The foundation was officially opened in November 1997 as part of the Japanese Canadian Redress Agreement. The Foundation is led by a board of directors appointed by the federal government as selected by the Governor in Council by recommendations from the Minister of Canadian Heritage, currently Marc Miller. (Previously, such advice came from the Minister for Multiculturalism, last held by Jason Kenney.)

As an arm's-length organization, the CRRF has Special NGO Consultative Status with the United Nations Economic and Social Council.

== History ==
In 1988, an agreement was reached between the Government of Canada and the National Association of Japanese Canadians (NAJC), called the Japanese Canadian Redress Agreement, which acknowledged that the treatment of Japanese Canadians during and after World War II was unjust and violated principles of human rights. The federal government apologized on behalf of Canadians for such actions and provided compensation to those Japanese-Canadian families who were wronged.

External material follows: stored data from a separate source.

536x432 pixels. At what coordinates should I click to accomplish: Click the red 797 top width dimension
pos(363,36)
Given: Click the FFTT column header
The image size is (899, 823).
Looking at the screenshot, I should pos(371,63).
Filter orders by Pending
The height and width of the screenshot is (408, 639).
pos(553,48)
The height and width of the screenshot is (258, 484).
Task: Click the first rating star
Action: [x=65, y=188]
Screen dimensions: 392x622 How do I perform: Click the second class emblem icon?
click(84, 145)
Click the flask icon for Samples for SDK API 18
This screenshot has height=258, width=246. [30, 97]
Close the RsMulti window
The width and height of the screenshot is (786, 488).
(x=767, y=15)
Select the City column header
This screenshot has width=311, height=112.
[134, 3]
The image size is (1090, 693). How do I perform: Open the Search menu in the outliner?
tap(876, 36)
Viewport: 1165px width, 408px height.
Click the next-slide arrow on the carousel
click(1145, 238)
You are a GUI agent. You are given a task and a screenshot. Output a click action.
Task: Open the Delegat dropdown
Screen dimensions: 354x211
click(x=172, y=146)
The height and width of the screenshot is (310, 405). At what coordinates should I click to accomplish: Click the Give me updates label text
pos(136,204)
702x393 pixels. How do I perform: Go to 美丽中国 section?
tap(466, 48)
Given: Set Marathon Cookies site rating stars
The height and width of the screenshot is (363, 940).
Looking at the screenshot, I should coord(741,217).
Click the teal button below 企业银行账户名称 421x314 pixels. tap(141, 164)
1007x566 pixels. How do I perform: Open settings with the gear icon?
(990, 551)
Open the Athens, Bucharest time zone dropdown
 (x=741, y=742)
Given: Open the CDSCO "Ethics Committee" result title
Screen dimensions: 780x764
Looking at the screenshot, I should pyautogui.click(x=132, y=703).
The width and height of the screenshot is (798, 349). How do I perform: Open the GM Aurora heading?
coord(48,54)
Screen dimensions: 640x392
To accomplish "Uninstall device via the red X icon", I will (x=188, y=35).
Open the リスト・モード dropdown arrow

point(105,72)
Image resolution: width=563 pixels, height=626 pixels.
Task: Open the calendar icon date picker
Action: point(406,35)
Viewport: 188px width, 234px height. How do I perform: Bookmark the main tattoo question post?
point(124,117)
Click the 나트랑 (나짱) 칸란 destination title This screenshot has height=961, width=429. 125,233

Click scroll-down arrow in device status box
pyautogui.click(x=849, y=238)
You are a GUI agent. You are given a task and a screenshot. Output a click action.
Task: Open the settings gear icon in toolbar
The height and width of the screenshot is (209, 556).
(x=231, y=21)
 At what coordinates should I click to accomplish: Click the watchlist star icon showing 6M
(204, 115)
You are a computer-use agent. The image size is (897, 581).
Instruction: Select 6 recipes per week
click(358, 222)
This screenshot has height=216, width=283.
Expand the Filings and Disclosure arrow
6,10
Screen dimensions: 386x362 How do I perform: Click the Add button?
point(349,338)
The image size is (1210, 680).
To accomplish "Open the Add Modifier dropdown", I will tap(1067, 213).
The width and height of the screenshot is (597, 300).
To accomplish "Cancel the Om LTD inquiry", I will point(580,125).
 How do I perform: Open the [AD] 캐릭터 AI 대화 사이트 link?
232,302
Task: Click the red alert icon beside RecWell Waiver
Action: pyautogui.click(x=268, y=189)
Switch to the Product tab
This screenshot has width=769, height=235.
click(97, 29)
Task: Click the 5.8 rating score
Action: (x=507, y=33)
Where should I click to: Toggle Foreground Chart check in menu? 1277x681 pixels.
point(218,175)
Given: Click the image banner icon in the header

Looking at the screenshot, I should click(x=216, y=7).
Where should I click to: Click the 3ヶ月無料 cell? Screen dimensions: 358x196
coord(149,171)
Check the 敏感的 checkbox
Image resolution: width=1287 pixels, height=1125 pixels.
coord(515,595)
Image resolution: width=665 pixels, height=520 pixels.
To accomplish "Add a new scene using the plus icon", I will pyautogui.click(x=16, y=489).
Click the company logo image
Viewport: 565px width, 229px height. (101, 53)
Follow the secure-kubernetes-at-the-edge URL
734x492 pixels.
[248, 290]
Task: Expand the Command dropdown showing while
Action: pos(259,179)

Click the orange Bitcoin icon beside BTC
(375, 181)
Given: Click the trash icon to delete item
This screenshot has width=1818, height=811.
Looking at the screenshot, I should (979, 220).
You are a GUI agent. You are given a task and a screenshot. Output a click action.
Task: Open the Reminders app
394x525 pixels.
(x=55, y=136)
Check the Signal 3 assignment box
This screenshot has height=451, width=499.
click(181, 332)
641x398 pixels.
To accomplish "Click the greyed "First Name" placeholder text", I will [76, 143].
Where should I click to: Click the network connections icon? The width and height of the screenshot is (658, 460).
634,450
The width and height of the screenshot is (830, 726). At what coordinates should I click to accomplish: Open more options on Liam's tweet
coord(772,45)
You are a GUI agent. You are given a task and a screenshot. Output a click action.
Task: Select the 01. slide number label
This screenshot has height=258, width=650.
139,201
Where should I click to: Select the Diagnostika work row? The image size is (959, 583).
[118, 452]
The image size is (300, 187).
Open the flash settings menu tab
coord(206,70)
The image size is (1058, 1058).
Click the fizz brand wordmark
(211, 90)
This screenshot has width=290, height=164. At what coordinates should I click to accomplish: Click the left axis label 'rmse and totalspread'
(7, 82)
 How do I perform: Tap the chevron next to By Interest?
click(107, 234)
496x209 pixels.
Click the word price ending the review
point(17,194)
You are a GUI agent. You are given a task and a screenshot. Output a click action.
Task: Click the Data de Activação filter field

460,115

The NAJC also negotiated: CA$21,000 for each individual Japanese Canadian who had either been removed from the British Columbia coast in 1942 or was alive in Canada prior to 1 April 1949 and remained alive at the time of the signing of the agreement; a $12 million contribution to aid Japanese Canadians in rebuilding destroyed communities; and a $24-million endowment fund to establish what would become the Canadian Race Relations Foundation.

The Canadian Race Relations Foundation Act (Bill C-63) received royal assent on 1 February 1991 and proclaimed by the Government on 28 October 1996. The Foundation was officially opened in November 1997.

==Current activities==

- CRRF Roundtables: The CRRF holds a series of roundtables across Canada, engaging people with discussions on race relations and multiculturalism in Canada. These events are open to the public.
- We Are Canada: A photo project that focus on stories of community leaders associated with visible minorities and out-of-Québec francophones. Thirty-one people were interviewed.
- Community Mobilization Fund: A fund program by the CRRF that provides grants from $5,000 to $20,000 for anti-racism projects across Canada. The grant's largest sponsor is Sun Life, who contributed $60,000. In 2020, following the murder of George Floyd and the subsequent demonstrations, the CRRF received $300,000 in donations from various sources.
- Awards:
  - The Awards of Excellence are held biennially to highlight the 'best practices' achievements of organizations.
  - Established in 2003, the CRRF Award for Lifetime Achievement purposes to "acknowledge and honour individuals who promote the principles outlined in the Canadian Race Relations Foundation Act."
  - The Community Champion Special Award recognizes "exemplary Canadians who have made an outstanding contribution to their community."
- Mobilizing municipalities: In 2010, the CRRF partnered with the Ontario Human Rights Commission (OHRC) to hold forums that were to focus on "Mobilizing Municipalities to Address Racism and Discrimination."
- EDIT project: With the collaboration of Images Interculturelles and the CRRF, the Conseil des relations interculturelles of Quebec developed the EDIT project. The EDIT project is an audit tool for organizations who desire to foster, stimulate, and increase their growth. The project uses a Human Resources participation point system for organizations to measure at various levels their business model, their ethnocultural diversity management and equity capacity practices.

=== Canada Lecture ===
In 2010, the CRRF introduced Canada Lecture, an annual event inviting "accomplished Canadians to raise awareness and understanding of critical issues related to racism and racial discrimination and creating social harmony in our society."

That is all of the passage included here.